[Extracted entries]

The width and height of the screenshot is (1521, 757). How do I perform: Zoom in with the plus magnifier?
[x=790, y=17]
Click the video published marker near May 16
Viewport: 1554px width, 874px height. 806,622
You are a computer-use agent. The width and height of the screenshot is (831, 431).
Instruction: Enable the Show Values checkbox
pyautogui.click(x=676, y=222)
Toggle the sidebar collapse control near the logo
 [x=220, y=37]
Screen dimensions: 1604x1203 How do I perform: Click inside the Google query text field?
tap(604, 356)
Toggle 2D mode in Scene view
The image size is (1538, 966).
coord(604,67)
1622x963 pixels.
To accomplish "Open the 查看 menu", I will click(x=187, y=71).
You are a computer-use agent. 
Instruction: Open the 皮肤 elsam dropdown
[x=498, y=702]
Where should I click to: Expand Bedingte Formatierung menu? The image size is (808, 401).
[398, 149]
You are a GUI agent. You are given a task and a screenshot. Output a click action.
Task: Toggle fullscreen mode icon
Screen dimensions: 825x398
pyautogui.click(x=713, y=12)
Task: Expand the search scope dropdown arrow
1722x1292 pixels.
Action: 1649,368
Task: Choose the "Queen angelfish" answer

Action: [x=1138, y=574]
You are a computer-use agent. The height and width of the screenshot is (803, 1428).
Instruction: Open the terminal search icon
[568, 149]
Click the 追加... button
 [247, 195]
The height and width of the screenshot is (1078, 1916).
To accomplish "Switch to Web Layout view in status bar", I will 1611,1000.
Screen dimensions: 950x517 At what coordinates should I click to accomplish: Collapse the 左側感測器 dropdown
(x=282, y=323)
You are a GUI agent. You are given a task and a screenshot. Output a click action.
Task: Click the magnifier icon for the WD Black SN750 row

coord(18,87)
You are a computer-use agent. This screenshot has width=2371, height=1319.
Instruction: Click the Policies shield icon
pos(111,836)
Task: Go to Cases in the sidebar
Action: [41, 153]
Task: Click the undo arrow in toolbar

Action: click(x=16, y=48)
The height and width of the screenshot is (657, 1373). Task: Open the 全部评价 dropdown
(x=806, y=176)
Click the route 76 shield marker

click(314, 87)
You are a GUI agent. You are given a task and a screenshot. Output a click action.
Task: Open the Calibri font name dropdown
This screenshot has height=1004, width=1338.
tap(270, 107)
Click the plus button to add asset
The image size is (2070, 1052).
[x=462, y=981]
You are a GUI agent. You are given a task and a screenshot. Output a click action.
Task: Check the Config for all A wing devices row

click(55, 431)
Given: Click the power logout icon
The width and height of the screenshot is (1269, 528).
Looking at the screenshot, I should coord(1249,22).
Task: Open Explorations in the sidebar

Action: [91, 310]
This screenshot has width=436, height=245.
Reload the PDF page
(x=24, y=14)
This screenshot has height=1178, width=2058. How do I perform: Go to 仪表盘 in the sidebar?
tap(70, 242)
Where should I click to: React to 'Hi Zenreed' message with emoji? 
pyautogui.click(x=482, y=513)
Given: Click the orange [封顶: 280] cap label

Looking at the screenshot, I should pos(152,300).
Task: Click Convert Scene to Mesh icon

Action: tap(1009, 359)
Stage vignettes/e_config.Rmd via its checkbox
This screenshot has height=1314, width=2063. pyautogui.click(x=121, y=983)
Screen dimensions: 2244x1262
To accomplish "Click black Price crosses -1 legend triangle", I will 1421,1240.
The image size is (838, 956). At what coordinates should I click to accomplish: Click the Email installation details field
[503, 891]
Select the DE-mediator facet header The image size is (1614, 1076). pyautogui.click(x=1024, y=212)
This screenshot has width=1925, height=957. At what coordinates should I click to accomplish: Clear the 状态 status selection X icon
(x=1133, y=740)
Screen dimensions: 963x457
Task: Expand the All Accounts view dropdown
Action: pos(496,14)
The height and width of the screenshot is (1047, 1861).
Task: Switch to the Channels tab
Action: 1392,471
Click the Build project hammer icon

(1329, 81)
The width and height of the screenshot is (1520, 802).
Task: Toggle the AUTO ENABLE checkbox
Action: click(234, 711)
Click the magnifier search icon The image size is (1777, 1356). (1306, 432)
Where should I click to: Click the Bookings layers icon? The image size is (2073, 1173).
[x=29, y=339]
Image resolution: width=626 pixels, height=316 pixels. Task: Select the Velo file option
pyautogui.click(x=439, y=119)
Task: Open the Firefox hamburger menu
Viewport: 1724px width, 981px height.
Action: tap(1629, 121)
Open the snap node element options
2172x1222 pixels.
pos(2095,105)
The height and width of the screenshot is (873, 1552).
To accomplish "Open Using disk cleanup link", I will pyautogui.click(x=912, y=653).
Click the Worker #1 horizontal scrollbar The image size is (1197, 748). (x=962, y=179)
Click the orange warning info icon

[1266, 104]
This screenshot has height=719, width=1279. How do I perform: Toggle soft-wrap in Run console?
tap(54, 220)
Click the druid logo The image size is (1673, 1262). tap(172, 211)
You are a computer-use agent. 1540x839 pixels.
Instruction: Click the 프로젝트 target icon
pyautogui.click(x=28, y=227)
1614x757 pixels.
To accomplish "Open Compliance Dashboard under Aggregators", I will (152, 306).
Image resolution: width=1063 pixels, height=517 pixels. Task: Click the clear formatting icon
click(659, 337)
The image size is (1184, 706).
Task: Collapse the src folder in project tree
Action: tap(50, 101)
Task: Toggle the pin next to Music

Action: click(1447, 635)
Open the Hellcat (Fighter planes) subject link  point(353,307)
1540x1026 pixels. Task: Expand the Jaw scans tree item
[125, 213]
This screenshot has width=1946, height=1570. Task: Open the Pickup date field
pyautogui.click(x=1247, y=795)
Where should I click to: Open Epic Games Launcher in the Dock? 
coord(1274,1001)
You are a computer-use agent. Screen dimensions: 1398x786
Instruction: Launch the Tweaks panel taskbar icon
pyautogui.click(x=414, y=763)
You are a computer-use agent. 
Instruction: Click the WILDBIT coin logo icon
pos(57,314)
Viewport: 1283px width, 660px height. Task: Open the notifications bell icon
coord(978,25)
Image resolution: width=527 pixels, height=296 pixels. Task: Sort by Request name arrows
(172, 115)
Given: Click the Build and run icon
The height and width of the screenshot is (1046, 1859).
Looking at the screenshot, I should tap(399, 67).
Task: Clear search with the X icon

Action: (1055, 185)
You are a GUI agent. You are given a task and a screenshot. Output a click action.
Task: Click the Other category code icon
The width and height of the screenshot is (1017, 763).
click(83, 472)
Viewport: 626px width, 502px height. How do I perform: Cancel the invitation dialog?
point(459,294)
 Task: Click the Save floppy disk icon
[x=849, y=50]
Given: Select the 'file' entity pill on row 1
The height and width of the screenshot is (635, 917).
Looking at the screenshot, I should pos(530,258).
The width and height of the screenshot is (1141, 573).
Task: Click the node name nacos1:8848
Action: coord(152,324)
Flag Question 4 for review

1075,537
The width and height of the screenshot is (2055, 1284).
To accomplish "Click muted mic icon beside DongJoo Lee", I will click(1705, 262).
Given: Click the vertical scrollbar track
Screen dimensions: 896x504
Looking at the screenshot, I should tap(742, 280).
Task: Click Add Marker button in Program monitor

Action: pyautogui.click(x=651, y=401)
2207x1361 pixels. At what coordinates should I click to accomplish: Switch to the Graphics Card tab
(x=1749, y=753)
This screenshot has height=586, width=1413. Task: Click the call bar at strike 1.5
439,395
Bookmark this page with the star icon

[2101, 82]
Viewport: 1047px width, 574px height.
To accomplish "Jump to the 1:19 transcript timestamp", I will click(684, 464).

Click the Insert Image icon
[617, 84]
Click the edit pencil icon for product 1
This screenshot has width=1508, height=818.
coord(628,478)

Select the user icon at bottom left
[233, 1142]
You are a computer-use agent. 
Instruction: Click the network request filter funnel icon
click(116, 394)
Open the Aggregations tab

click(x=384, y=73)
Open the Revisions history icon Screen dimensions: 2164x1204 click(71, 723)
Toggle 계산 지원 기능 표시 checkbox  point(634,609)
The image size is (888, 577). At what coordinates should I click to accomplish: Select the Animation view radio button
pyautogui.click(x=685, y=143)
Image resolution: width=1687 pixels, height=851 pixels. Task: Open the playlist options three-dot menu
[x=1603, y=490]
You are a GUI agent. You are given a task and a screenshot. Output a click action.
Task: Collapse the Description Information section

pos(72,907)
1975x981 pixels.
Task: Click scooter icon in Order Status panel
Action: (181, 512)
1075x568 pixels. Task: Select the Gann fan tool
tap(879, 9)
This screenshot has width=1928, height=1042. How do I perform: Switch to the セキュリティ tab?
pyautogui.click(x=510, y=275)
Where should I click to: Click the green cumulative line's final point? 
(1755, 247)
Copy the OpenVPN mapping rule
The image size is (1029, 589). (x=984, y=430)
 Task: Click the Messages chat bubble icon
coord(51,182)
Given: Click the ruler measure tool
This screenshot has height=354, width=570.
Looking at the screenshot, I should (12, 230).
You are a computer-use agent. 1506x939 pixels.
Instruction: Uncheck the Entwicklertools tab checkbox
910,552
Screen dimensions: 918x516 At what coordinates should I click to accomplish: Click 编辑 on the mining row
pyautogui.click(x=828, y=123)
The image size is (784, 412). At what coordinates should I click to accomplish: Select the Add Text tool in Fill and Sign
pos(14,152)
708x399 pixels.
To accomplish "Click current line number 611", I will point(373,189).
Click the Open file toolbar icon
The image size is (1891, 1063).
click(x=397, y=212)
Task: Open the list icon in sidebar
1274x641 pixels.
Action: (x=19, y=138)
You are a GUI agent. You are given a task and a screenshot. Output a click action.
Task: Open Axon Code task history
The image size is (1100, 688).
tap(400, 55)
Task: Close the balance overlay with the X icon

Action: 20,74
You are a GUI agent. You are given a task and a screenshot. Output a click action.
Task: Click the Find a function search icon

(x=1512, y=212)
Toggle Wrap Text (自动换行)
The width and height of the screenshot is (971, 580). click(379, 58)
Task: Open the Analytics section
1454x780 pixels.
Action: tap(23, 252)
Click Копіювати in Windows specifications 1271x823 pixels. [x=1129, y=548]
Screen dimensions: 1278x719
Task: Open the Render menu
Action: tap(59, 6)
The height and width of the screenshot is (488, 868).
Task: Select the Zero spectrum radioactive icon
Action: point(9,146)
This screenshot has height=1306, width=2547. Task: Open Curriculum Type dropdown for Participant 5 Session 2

[/Extracted entries]

## Task brief
Return only the lines above that run from the opening line through the line containing "The height and width of the screenshot is (1078, 1916).", exactly as written.

## Solved problem
The width and height of the screenshot is (1521, 757). How do I perform: Zoom in with the plus magnifier?
[x=790, y=17]
Click the video published marker near May 16
Viewport: 1554px width, 874px height. 806,622
You are a computer-use agent. The width and height of the screenshot is (831, 431).
Instruction: Enable the Show Values checkbox
pyautogui.click(x=676, y=222)
Toggle the sidebar collapse control near the logo
 [x=220, y=37]
Screen dimensions: 1604x1203 How do I perform: Click inside the Google query text field?
tap(604, 356)
Toggle 2D mode in Scene view
The image size is (1538, 966).
coord(604,67)
1622x963 pixels.
To accomplish "Open the 查看 menu", I will click(x=187, y=71).
You are a computer-use agent. 
Instruction: Open the 皮肤 elsam dropdown
[x=498, y=702]
Where should I click to: Expand Bedingte Formatierung menu? The image size is (808, 401).
[398, 149]
You are a GUI agent. You are given a task and a screenshot. Output a click action.
Task: Toggle fullscreen mode icon
Screen dimensions: 825x398
pyautogui.click(x=713, y=12)
Task: Expand the search scope dropdown arrow
1722x1292 pixels.
Action: 1649,368
Task: Choose the "Queen angelfish" answer

Action: [x=1138, y=574]
You are a computer-use agent. The height and width of the screenshot is (803, 1428).
Instruction: Open the terminal search icon
[568, 149]
Click the 追加... button
 [247, 195]
The height and width of the screenshot is (1078, 1916).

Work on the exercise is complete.